• _Data for analysis_
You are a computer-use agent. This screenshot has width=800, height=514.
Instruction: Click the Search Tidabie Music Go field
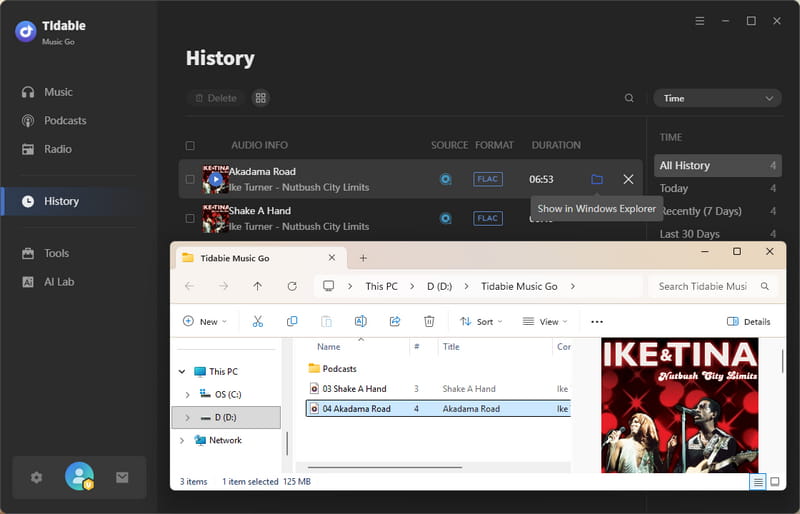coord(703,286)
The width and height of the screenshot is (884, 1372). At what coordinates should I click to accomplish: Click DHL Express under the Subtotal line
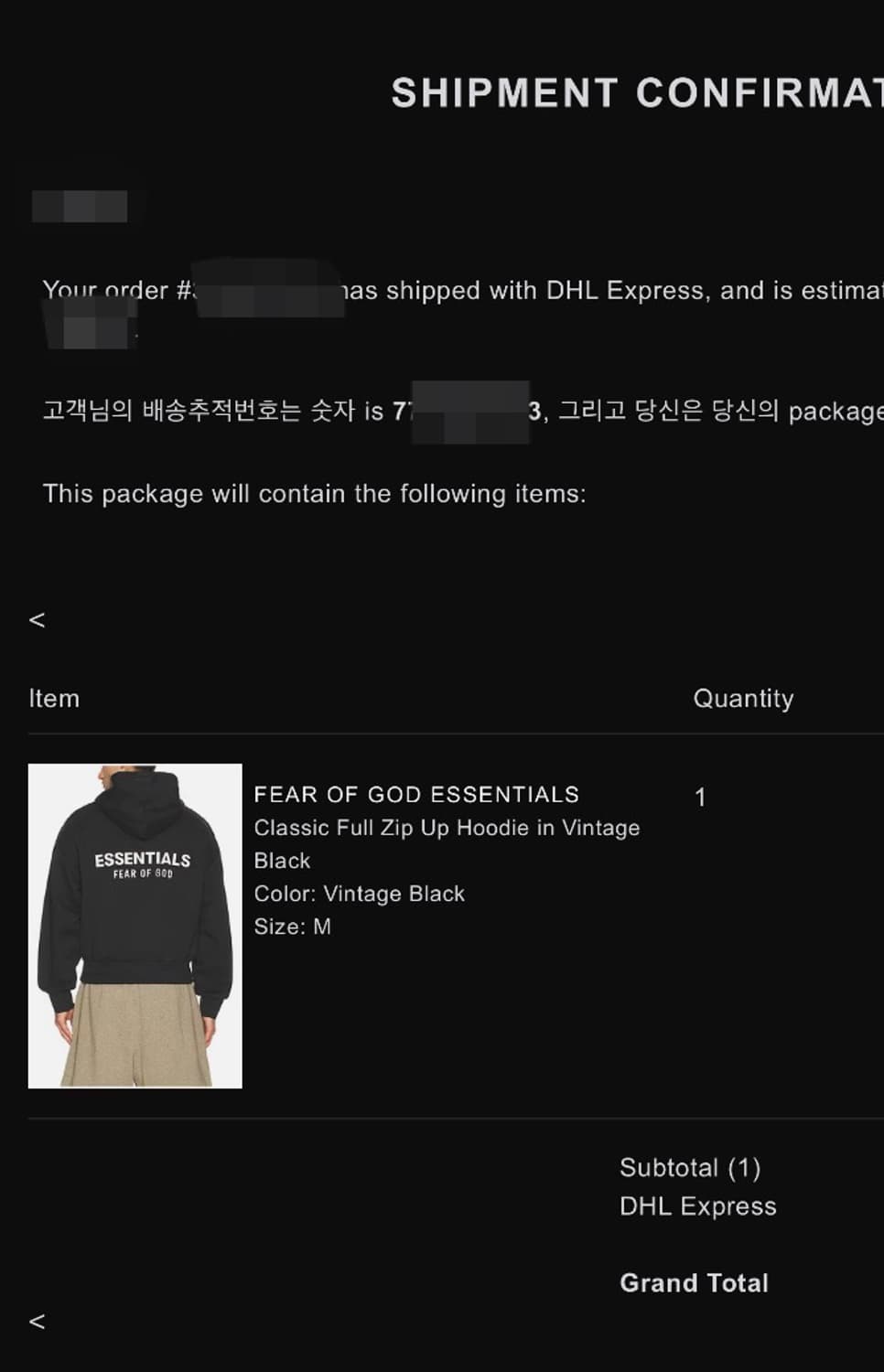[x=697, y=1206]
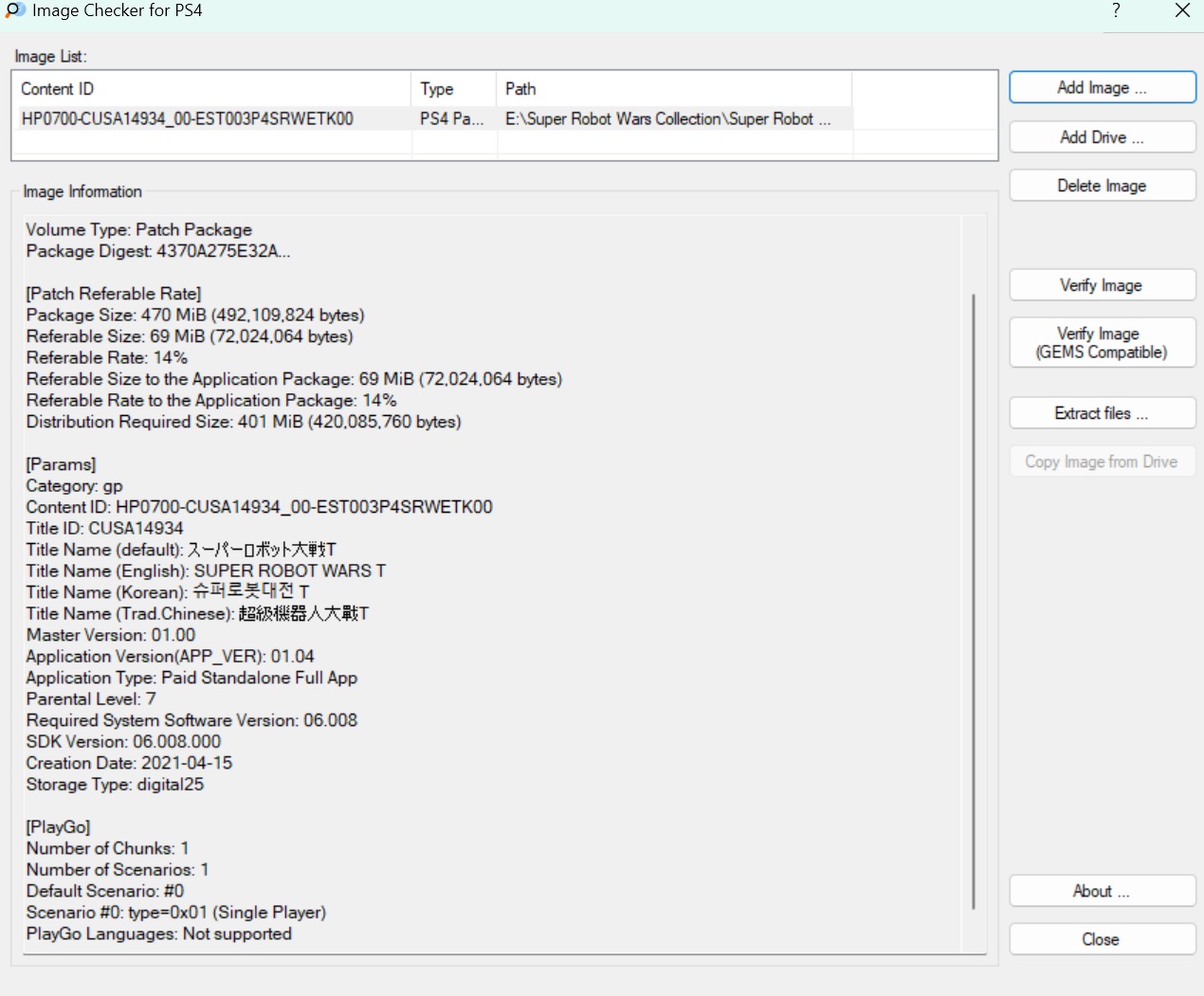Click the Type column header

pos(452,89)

• _Problem to solve_
All lines after and including the one with "Instruction: Click the", through the end of the entries above, should be output exactly and by themselves. The pictures are to be left out.

• _Reply_
Instruction: Click the Search Tidabie Music Go field
coord(703,286)
The width and height of the screenshot is (884, 1372). At what coordinates should I click to accomplish: Click DHL Express under the Subtotal line
[x=697, y=1206]
Click the Type column header

pos(452,89)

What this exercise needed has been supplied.